People used to whisper things about her. (Who's that strange, quiet girl with the dark eyes?) She used to glare, and snap, and fight back. (Oh, the bitch?) She learned better. (They say her name is Raven. I think.) The answers changed as she learned how to fade. (Who? Where? Oh, that's just Raven.) Keeping caustic comments to herself, disappearing in the folds of her comfortable blue sweatshirt, shrouding intensely violet eyes under a pulled-up hood. (Um. She's...) Until, finally, no one asked anymore.
She eradicates her every sense of self, considers every spare emotion a weakness she can't afford. She's just a body, indistinguishable from the colorless walls of the school around them. Only the janitor knows her, but that's because he tried to sweep her shoes away with the rest of the trash at the end of lunch one day - she was still wearing them at the time. Her shoes have broom-scuffs on them still, and she thinks of them as trophies, proof of what she had thought was her impenetrable invisibility.

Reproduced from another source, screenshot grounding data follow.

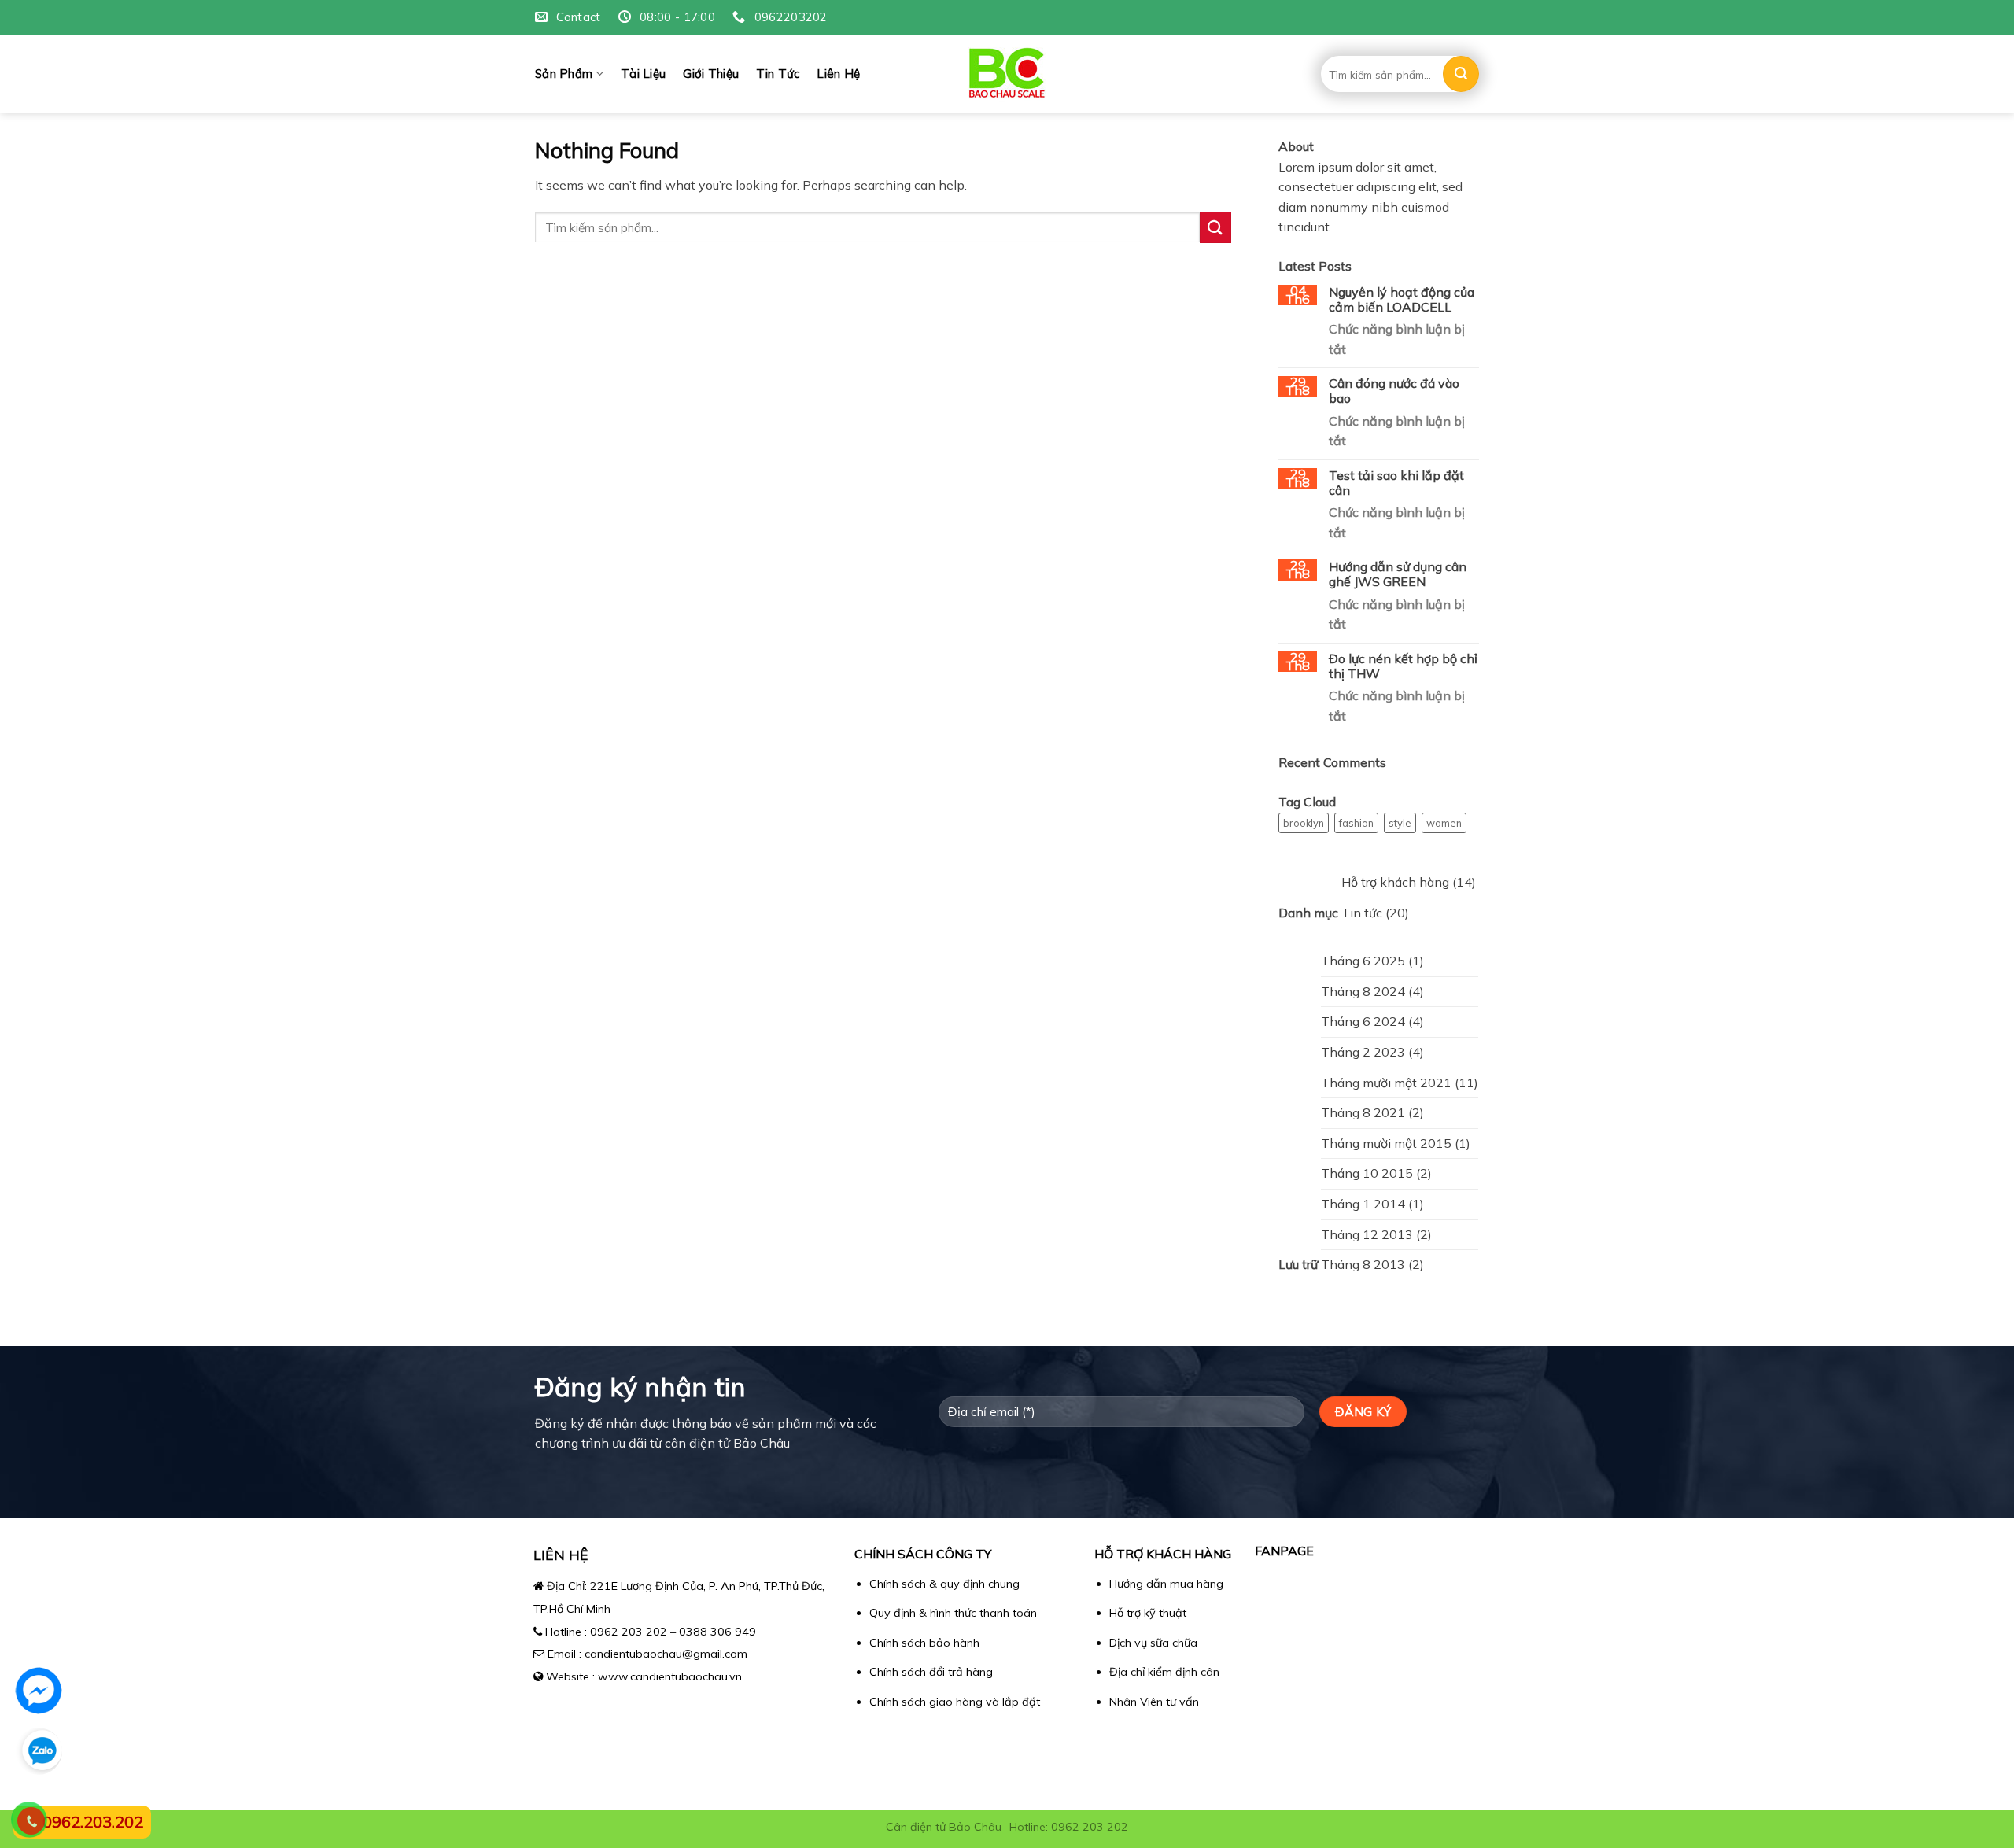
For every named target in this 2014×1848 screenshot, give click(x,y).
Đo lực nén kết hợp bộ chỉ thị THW (1403, 666)
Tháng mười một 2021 (1386, 1082)
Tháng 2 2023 (1363, 1052)
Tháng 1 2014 (1363, 1204)
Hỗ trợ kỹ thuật (1147, 1613)
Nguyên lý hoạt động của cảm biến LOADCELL (1401, 300)
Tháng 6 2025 (1363, 960)
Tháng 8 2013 (1363, 1264)
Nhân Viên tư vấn (1154, 1702)
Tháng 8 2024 (1363, 991)
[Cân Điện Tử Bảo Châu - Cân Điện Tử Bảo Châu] (1007, 74)
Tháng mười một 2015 (1386, 1143)
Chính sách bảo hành (924, 1643)
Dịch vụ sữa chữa (1153, 1643)
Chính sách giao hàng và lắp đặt (954, 1702)
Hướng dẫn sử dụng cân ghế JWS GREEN (1397, 574)
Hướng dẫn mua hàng (1166, 1584)
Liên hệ (838, 73)
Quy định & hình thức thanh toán (953, 1613)
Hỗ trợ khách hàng (1395, 882)
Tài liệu (643, 73)
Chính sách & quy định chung (944, 1584)
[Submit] (1461, 74)
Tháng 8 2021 (1363, 1112)
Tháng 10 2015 (1367, 1173)
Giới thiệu (711, 73)
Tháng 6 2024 (1363, 1021)
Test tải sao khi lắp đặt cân (1396, 483)
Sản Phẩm (563, 73)
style (1400, 823)
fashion (1356, 823)
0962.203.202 (92, 1821)
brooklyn (1303, 823)
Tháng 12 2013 (1367, 1234)
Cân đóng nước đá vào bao (1394, 391)
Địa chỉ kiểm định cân (1164, 1672)
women (1444, 823)
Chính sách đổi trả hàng (931, 1672)
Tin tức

So how did he see her? Why did this bafflingly loud, joking, tofu-consuming creature decide that he would waste his time on the unseen girl at the back of the lunchroom?
He'd said "Hi," and sat, and she resented it a little. A lot, when he came back the next day, and more when he returned the day after that. Invisibility is hard work, and his attention is a blatant insult to her craft.
Every day for weeks, she wraps her hands tightly around the warm thermos of tea and lets his endless river of words wash over her.
It's irritating and eye roll-inducing.
It's the first time in forever that she's felt something other than just hollow.
She starts to talk again, a little.
His words, his smiles, his wild gesticulations and ridiculous declarations seem to fill her up to the brim with...she doesn't know what. He starts walking her home. She doesn't stop him.
On a Tuesday afternoon, exactly four weeks after he first sat with her – not that she kept track, made tallies in the margins of her small black book (amid the poems, the emotions she'll tell you she got rid of long ago, though the pages are dated as recently as yesterday), waiting for the day he'd get bored of her – he's going out of his way to crunch the brown leaves along the sidewalk, still talking and talking. Quietly, she breathes out, watching her breath escape into the cool air and pretending she's not listening.
He laughs at his own joke and cocks his head at the sarcasm in her response. When he leans forward with a grin and vows he'll make her smile somehow, the whatever-it-is that fills her quivers at the edge and threatens to overflow.